[Collected data entries]
* * * * * * * * *

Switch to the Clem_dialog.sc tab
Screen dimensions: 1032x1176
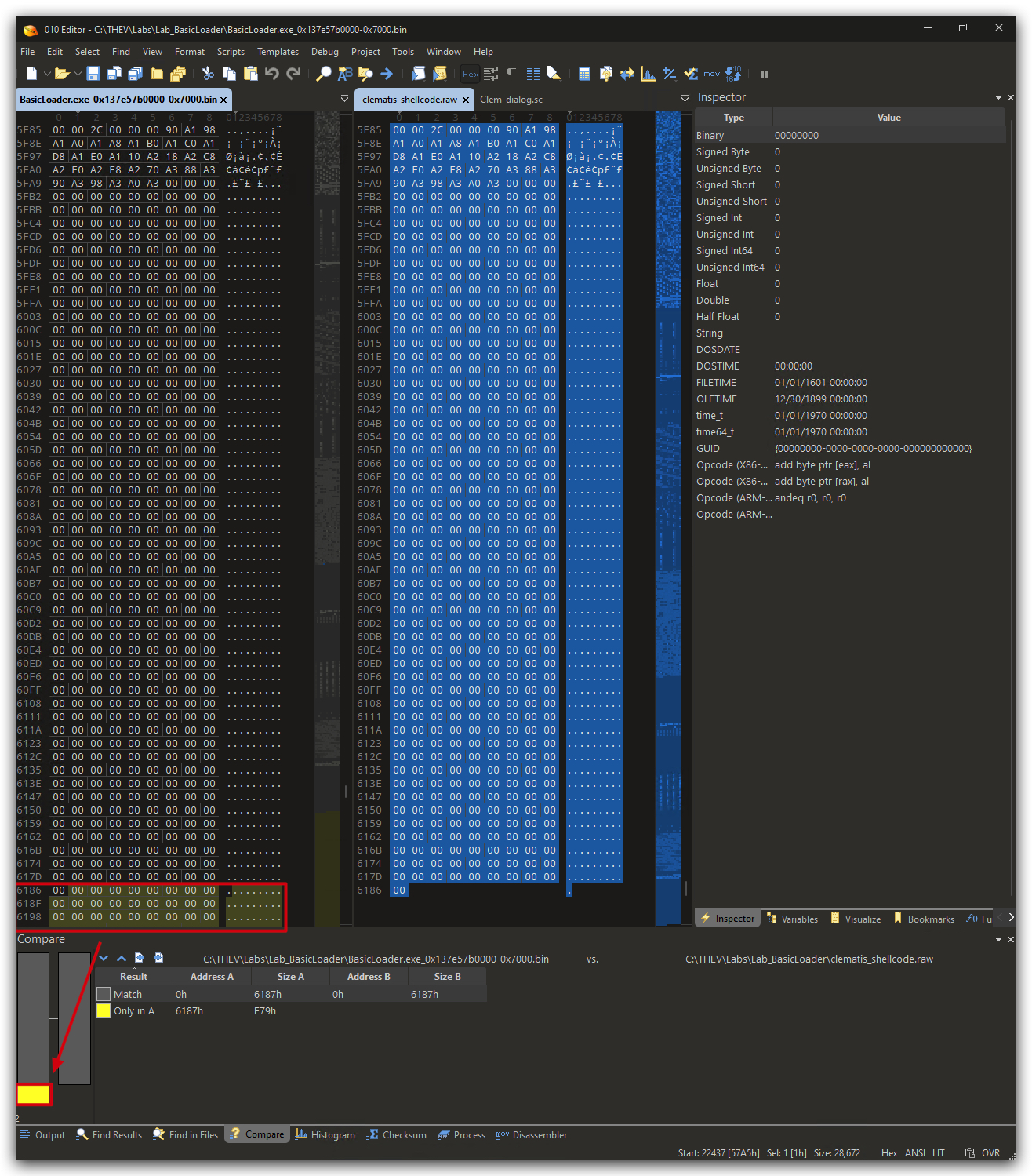point(511,100)
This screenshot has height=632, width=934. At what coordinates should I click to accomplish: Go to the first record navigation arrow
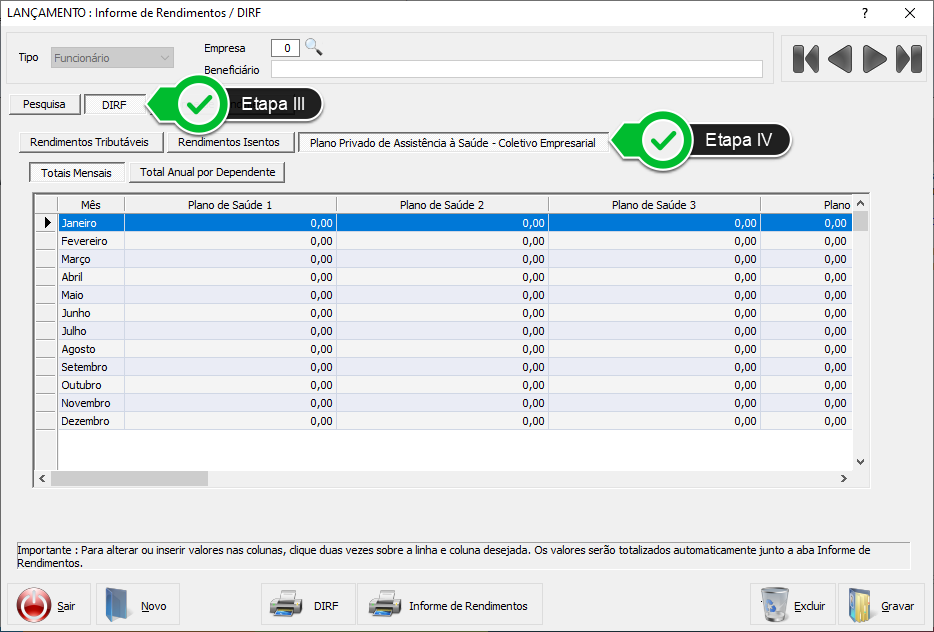(805, 59)
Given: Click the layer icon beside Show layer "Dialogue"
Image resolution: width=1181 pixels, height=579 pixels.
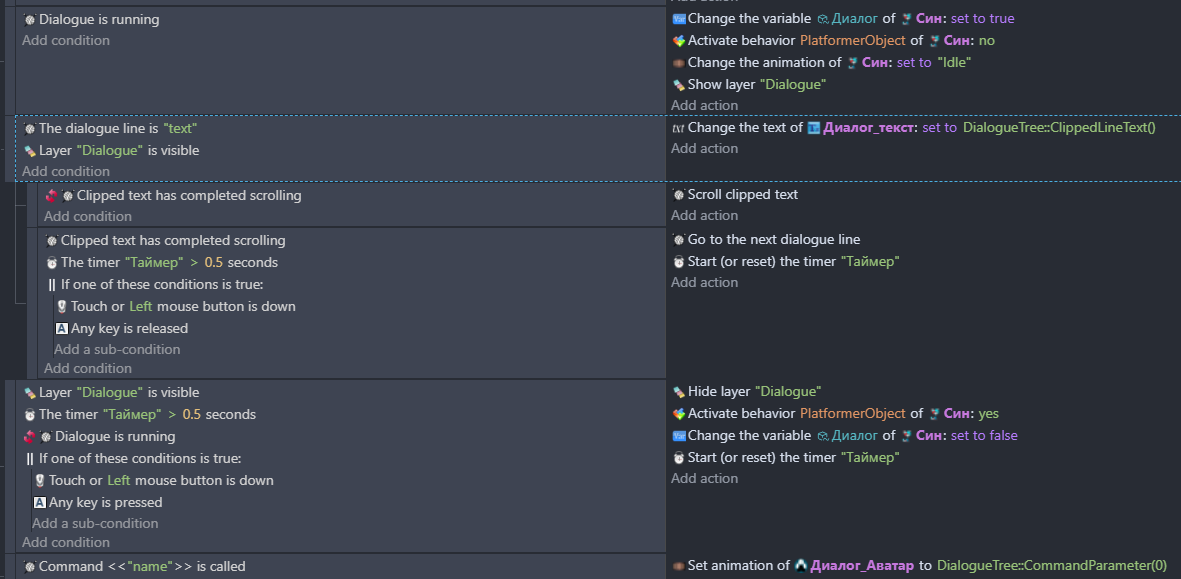Looking at the screenshot, I should (679, 84).
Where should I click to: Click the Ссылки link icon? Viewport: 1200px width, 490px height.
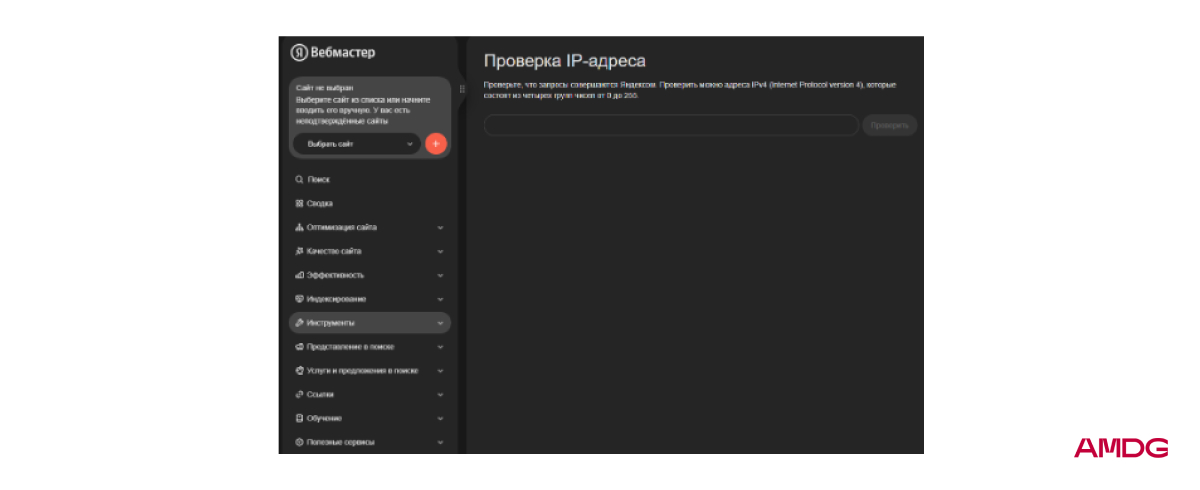pos(299,394)
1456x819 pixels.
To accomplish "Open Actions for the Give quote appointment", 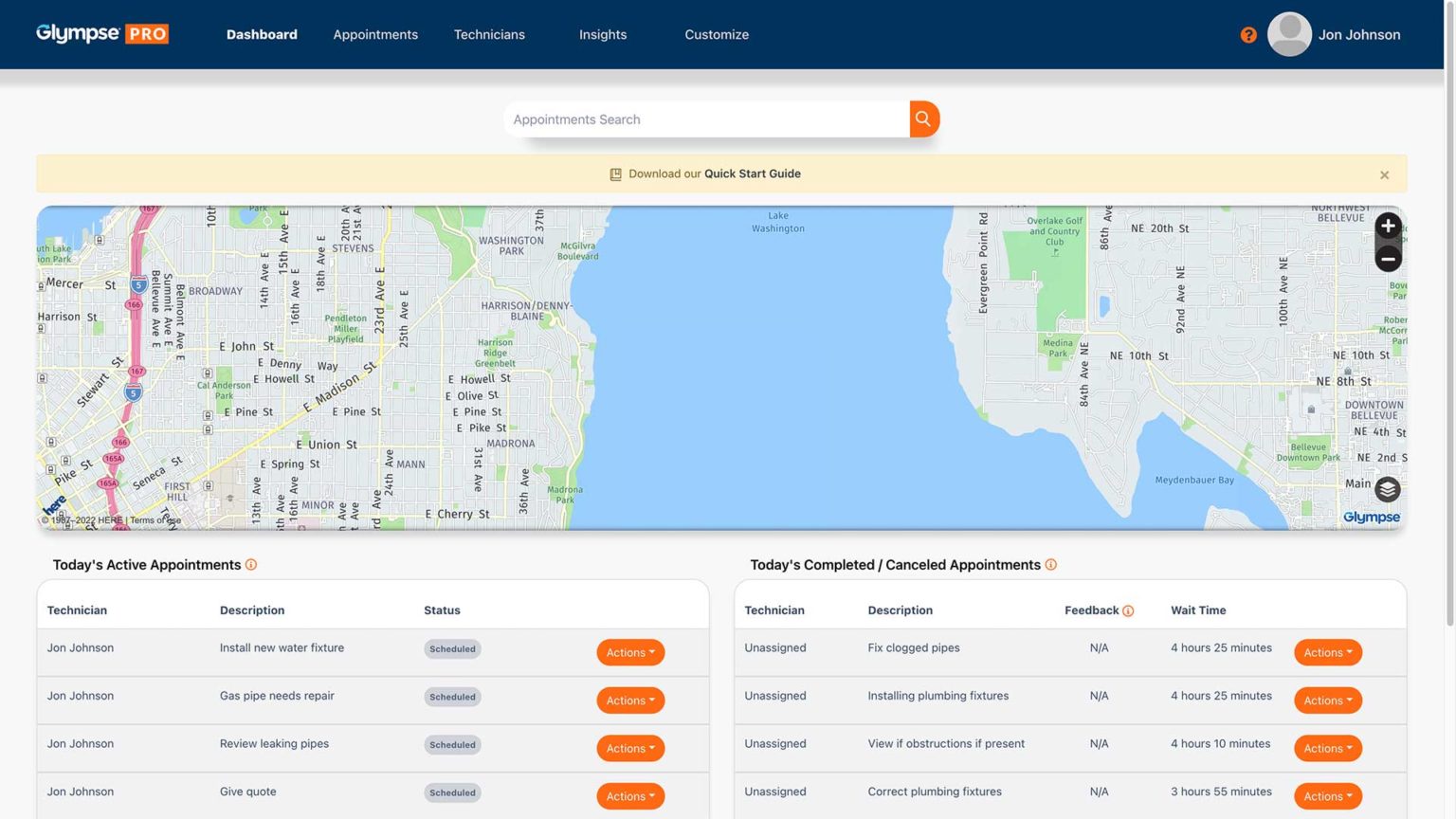I will click(x=629, y=795).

* * * * * * * * *

In the entries above, which lines run from the one with "Given: Click the" up to and including the one with "1456x819 pixels."? Write them out exactly, without the pictures.

*Exercise result:*
Given: Click the layer icon beside Show layer "Dialogue"
Image resolution: width=1181 pixels, height=579 pixels.
Looking at the screenshot, I should (679, 84).
Where should I click to: Click the Ссылки link icon? Viewport: 1200px width, 490px height.
pos(299,394)
1456x819 pixels.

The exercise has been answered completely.